Researchers at the University of South Wales (USW) are part of a new project that will engineer the world’s first full-scale two-stage anaerobic digestion system producing biohydrogen from wastewater biosolids – which will help to cut the production of millions of tonnes of carbon by-products a year.

USW is working with Dwr Cymru Welsh Water, Marches Biogas, AD Ingenuity and the University of Bath to demonstrate this process with sewage biosolids. Funding for the feasibility and design stage of the project has been made available from the government’s Hydrogen BECCS Innovation Programme funded through the Net Zero Innovation Portfolio (NZIP), which aims to provide funding to support innovation in hydrogen BECCS (bioenergy with carbon capture and storage) technologies.

BIOHYGAS is a novel two-stage biohydrogen/biomethane anaerobic digestion system which can increase energy recovery from biodegradable wastes by up to 37%, compared with existing waste treatment processes.

Together with partners, this project will look at the feasibility of using the BIOHYGAS process for the conversion of thermal hydrolysed sewage biosolids to hydrogen at full scale in a working wastewater treatment site by converting a 2,200m3 digester system to a two-stage digestion system.

Wastewater biosolids are an abundant low-cost feedstock, with the infrastructure for its collection and treatment already in place. Annually, 1.5 million tonnes of wastewater biosolids are produced in the UK which could be converted to 143 million kg of hydrogen with a value of £891m and a carbon saving of 1.6 million tonnes per year.

USW’s innovative approach uses a two-stage digestion system.

## TASK GOAL:
Write the next part of the article on the two-stage biohydrogen digestion project, picking up right after its last sentence. The records that follow are separate material, unrelated to the text on biohydrogen from wastewater biosolids.

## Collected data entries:
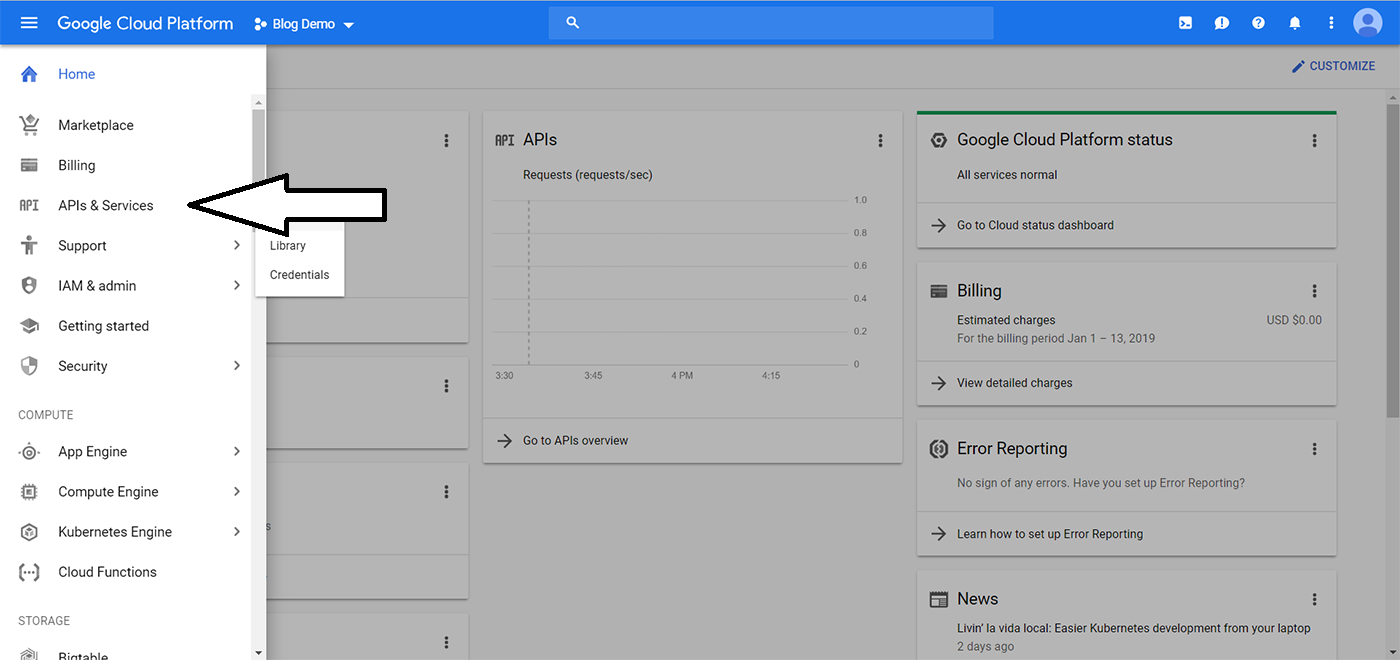Click the help question mark icon
Screen dimensions: 1400x660
[x=1258, y=23]
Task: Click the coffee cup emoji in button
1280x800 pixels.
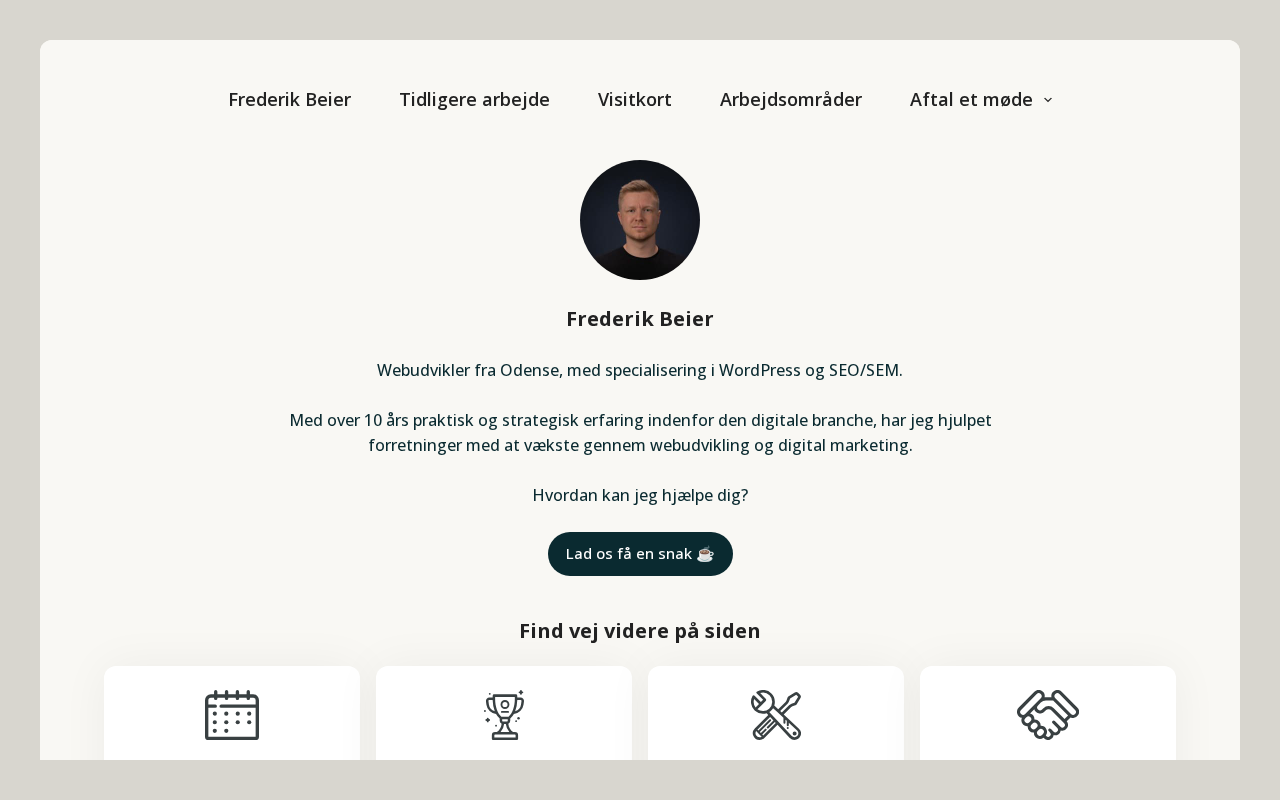Action: click(706, 554)
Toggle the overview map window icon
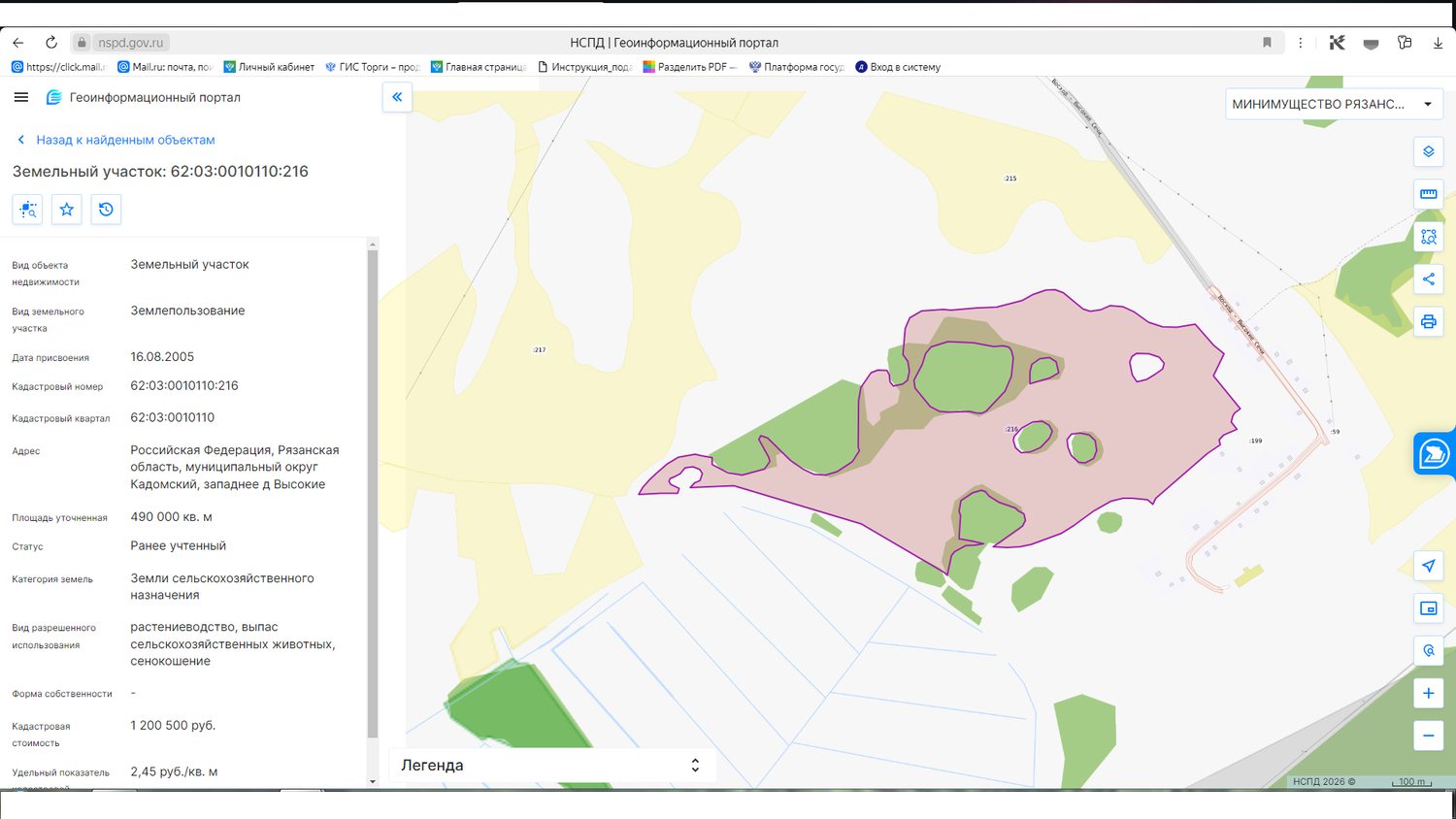 pos(1429,608)
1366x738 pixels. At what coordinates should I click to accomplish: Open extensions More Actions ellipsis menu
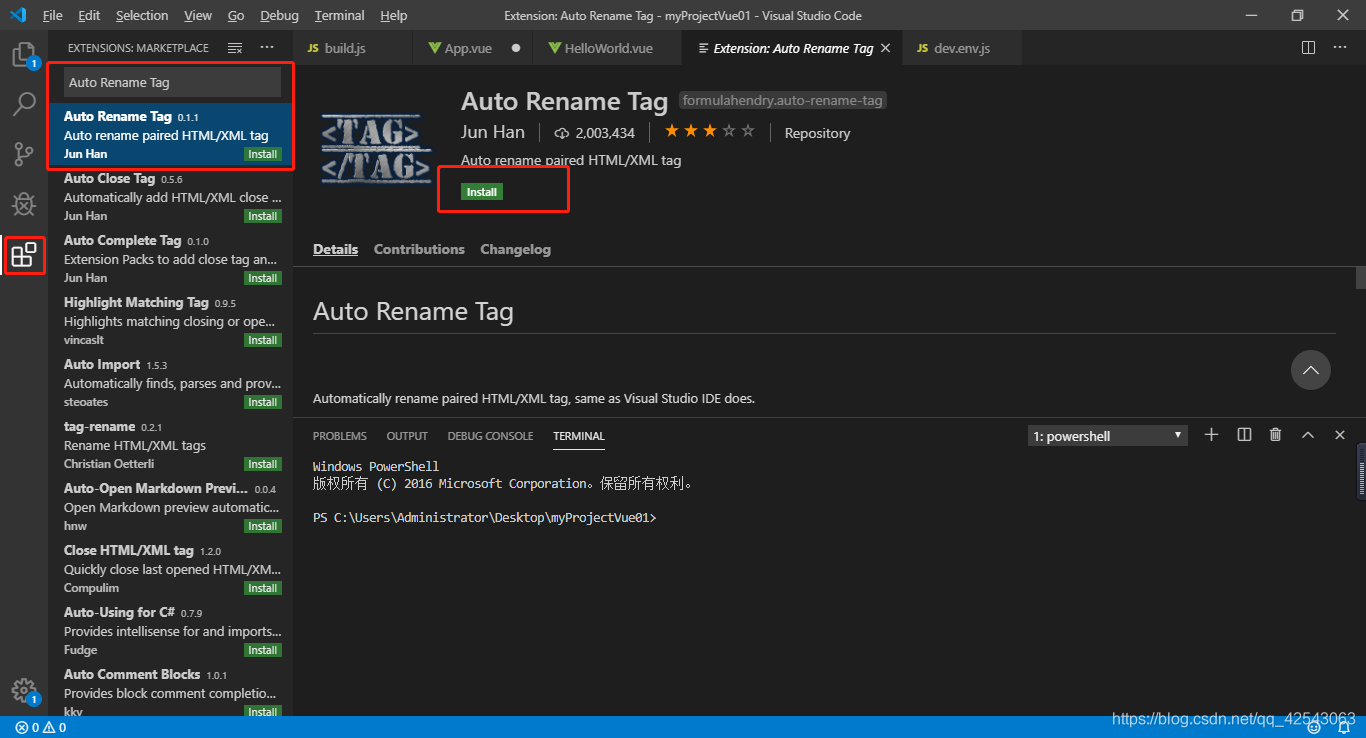point(266,47)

## TASK RESULT:
In stage one, anaerobic bacteria will be used to produce hydrogen directly from sewage biosolids in a reactor which is much smaller and faster than a conventional anaerobic digester, minimising both the capital and operational expenditure requirements. In stage two, the output from the hydrogen bioreactor is fed to a conventional methane digester. In lab-based experiments the two-stage digestion system operating on a food co-product showed methane yields increased by 37% compared to the single stage digester. This BIOHYGAS project will investigate the potential of using sewage biosolids in such a system and produce a design for use at full scale.

The project will evaluate the potential hydrogen yield obtained when methane from this system is sent to a steam methane re-former for conversion to fuel cell grade hydrogen. The project will also determine the additional value of using the carbon dioxide, which is co-produced in both digestion stages as a preservative gas in food packaging.

The BIOHYGAS project itself will focus on the two-phase digestion process and will work closely with Dwr Cymru Welsh Water exploring the possibilities of implementing steam methane reforming (which converts methane to hydrogen) in the recently funded HyValue project.

If the feasibility study is successful, the BIOHYGAS process will be applied to a full-scale methanogenic digester treating up to 14 tonnes of dry solids per day, which will be a world first and will make the UK a world leader in the production of hydrogen from sewage biosolids.

Professor Alan Guwy, from the Sustainable Environment Research Centre at the University of South Wales, said:

“Research already carried out by USW, together with the ability to work closely with the partners on this project, presents a unique opportunity to demonstrate this advanced form of biohydrogen enhanced anaerobic digestion system at full scale at a working treatment plant.

“After 20 years of working on biohydrogen systems, it offers a landmark opportunity to deploy a full-scale demonstration plant – converting wastewater to hydrogen at a Dwr Cymru Welsh Water site.”

Dr Jaime Massanet-Nicolau, also from the Sustainable Environment Research Centre at the University of South Wales, said:

“This project is a unique chance to build and operate the world’s first full-scale, two-stage system producing biohydrogen from wastewater biosolids.”